▶ _TASK INSTRUCTIONS_
Below are the records. Reproduce exactly the lines from the one containing "You are a GUI" through the final line, and omit any pictures.

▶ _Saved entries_
****************************************
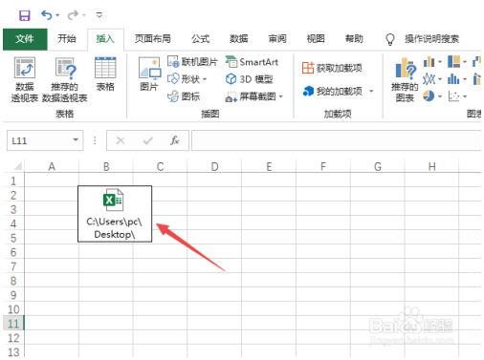The height and width of the screenshot is (360, 484).
Task: Insert a PivotTable (数据透视表)
Action: pyautogui.click(x=25, y=79)
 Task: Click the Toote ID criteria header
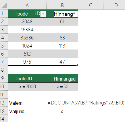(x=27, y=79)
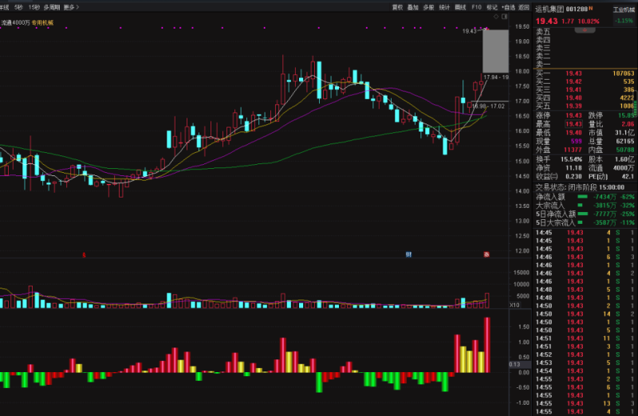638x416 pixels.
Task: Click the 返回 back button
Action: [523, 7]
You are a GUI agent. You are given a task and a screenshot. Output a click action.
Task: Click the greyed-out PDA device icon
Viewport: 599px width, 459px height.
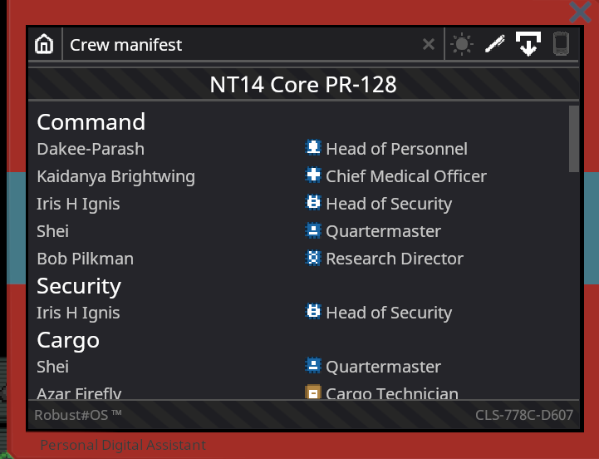(x=561, y=43)
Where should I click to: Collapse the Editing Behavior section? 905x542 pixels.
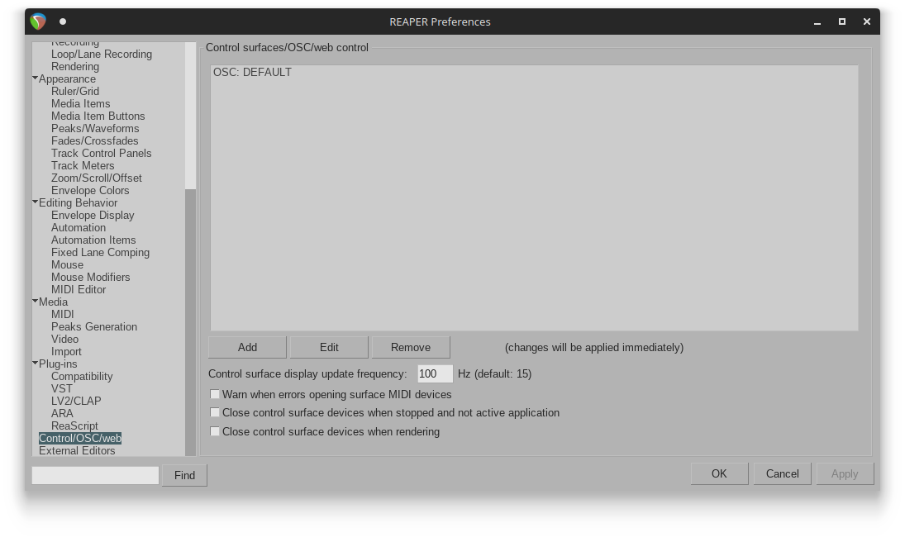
****************************************
▶ _TASK OUTPUT_
You are a GUI agent. You are given a task and a screenshot. Output a click action.
Task: Click the greyed-out PDA device icon
Viewport: 599px width, 459px height.
(x=561, y=43)
Where should I click to: Collapse the Editing Behavior section? 905x542 pixels.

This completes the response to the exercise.